*Records to use*

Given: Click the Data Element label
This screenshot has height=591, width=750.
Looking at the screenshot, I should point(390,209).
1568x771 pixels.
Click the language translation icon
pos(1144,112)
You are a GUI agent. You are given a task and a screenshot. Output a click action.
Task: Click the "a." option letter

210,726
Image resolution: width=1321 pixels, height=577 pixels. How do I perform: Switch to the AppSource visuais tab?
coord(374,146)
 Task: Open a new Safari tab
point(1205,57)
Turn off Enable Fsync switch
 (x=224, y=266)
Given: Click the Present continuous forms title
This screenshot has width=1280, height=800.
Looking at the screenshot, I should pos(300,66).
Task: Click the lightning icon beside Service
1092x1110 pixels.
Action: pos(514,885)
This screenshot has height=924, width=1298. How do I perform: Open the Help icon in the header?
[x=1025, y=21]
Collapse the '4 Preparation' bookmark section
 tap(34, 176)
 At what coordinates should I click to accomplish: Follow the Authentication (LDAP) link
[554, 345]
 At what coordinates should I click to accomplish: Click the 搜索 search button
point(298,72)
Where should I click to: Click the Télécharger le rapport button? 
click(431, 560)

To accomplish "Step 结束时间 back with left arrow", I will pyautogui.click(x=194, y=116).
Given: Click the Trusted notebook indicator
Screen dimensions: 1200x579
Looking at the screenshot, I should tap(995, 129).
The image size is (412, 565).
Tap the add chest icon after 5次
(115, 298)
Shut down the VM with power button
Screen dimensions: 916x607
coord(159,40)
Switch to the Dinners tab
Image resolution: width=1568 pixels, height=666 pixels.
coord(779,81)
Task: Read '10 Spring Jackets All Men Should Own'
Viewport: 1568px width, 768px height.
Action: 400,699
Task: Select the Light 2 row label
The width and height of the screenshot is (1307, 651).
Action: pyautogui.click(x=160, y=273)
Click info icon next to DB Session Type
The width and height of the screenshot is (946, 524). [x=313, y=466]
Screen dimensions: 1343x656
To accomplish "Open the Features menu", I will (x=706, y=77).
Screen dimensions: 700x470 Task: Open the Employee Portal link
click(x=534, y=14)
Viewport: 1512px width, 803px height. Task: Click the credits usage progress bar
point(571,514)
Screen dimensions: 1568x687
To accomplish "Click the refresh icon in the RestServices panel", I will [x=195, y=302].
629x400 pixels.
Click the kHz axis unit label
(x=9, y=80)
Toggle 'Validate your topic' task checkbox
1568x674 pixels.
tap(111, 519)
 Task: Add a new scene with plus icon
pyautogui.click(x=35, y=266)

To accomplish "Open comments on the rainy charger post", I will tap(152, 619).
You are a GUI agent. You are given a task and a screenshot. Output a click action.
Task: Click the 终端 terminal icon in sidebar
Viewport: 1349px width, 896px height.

*What you are asked to do*
Copy out the part of the listing above that opens with the line containing "Switch to the Dinners tab" and closes with the line containing "Action: 400,699", keeping every line as it stands.

*Expected output*
Switch to the Dinners tab
Image resolution: width=1568 pixels, height=666 pixels.
coord(779,81)
Task: Read '10 Spring Jackets All Men Should Own'
Viewport: 1568px width, 768px height.
Action: 400,699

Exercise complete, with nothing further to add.